Task objective: Find all lines with the word "icon" in the material, then copy them.

Segment Start: Data shown

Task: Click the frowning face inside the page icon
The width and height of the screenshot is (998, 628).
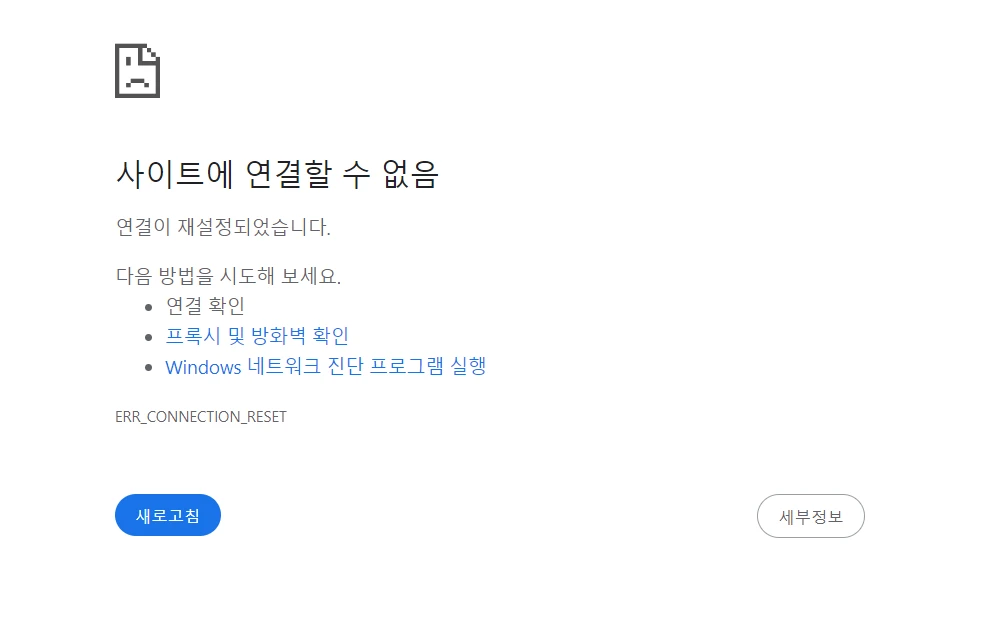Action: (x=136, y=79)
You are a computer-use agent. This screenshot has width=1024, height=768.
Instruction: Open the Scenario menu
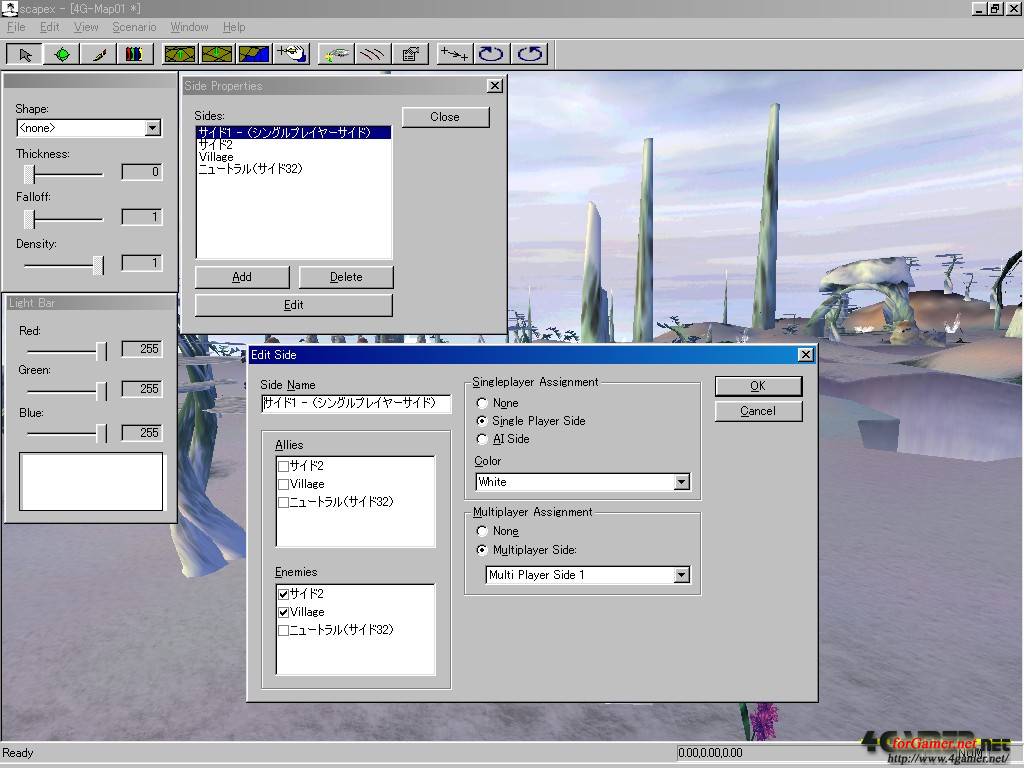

Segment End: Data shown
Segment Start: Data shown

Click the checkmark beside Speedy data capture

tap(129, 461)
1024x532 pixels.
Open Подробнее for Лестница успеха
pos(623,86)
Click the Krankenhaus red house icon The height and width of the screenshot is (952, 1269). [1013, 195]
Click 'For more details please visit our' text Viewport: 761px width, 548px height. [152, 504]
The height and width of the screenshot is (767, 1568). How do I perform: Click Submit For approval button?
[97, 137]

Segment End: Data shown
Segment Start: Data shown

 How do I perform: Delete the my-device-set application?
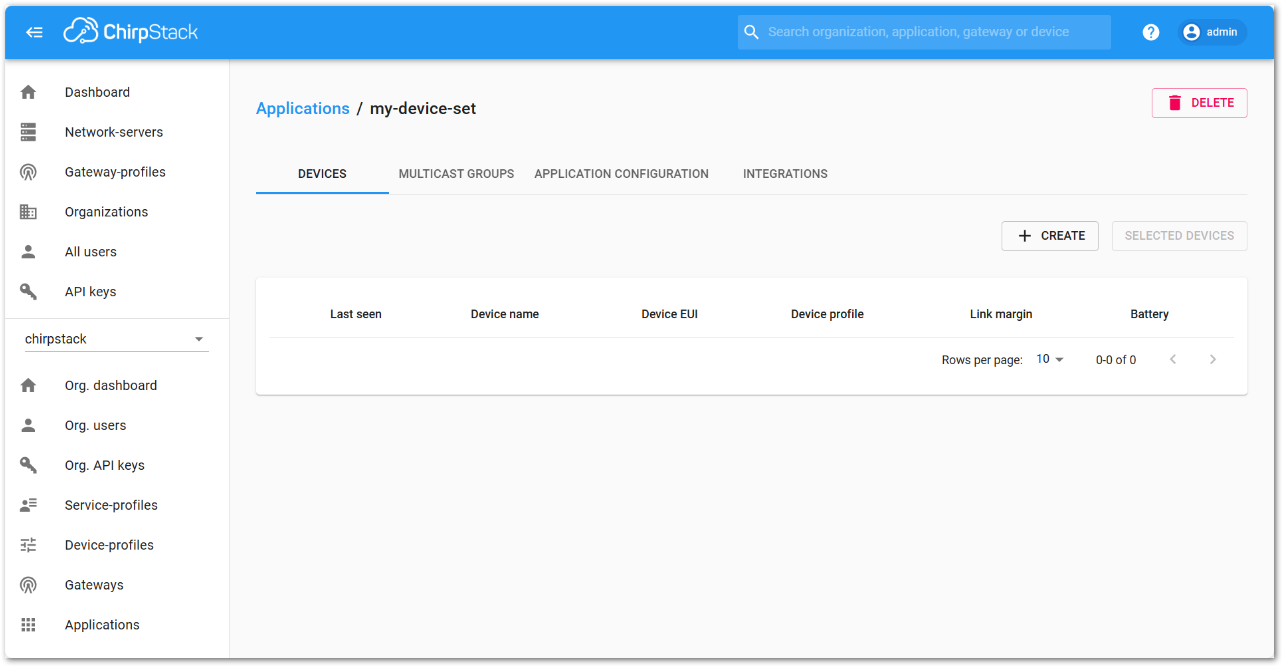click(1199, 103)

Segment End: Data shown

Answer:
Task: Click the frowning face inside the page icon
Click the Krankenhaus red house icon The height and width of the screenshot is (952, 1269). [1013, 195]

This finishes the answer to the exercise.